WORK INSTRUCTIONS >>
Please count the lines in this listing that include the string "field", and give only the number.

AVAILABLE DATA START

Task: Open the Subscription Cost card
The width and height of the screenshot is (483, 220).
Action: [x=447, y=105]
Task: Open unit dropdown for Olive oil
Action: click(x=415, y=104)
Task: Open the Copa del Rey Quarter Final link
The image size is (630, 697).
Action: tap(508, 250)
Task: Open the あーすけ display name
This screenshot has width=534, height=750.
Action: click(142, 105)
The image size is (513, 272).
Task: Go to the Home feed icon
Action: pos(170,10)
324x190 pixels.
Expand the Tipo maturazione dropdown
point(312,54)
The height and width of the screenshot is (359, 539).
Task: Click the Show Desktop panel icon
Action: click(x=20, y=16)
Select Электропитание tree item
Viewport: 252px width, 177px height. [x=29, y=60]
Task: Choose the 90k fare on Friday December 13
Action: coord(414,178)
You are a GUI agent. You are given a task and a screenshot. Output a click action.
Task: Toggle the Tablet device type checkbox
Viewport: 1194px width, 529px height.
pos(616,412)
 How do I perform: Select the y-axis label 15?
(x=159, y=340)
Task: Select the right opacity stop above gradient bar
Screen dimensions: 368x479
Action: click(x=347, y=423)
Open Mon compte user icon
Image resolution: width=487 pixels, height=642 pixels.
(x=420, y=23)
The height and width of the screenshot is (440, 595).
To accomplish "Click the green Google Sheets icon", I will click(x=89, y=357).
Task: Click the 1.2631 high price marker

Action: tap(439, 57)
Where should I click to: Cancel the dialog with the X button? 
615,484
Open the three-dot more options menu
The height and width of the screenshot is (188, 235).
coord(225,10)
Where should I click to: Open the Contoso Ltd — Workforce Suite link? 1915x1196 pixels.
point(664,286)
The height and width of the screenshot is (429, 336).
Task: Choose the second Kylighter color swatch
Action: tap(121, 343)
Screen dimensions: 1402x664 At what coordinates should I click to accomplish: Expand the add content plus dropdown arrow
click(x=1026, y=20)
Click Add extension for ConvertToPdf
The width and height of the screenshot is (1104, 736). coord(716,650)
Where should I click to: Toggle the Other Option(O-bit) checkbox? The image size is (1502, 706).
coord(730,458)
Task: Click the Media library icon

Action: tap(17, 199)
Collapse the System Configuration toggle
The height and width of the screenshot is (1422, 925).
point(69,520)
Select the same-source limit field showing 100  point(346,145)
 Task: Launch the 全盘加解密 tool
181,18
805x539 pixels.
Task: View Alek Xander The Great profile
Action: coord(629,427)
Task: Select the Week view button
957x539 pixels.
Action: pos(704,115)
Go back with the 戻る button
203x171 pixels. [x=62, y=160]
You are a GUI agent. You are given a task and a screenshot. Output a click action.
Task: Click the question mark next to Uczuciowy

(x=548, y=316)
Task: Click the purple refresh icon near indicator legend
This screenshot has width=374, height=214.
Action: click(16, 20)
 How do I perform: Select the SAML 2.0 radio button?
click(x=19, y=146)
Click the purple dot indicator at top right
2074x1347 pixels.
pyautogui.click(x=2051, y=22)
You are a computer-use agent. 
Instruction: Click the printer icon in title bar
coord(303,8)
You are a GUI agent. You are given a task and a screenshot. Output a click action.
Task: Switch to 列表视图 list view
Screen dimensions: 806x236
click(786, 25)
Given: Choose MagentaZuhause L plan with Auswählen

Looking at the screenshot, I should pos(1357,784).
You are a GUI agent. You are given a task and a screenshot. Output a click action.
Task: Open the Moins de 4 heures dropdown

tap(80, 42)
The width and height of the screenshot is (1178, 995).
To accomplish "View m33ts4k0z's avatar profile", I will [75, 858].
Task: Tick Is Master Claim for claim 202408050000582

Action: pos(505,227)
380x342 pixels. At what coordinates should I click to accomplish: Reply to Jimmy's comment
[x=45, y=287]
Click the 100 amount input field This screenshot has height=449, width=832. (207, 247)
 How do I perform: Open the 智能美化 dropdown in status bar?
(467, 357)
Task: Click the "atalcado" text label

AVAILABLE DATA END

SOLUTION FOR THIS TASK >>
2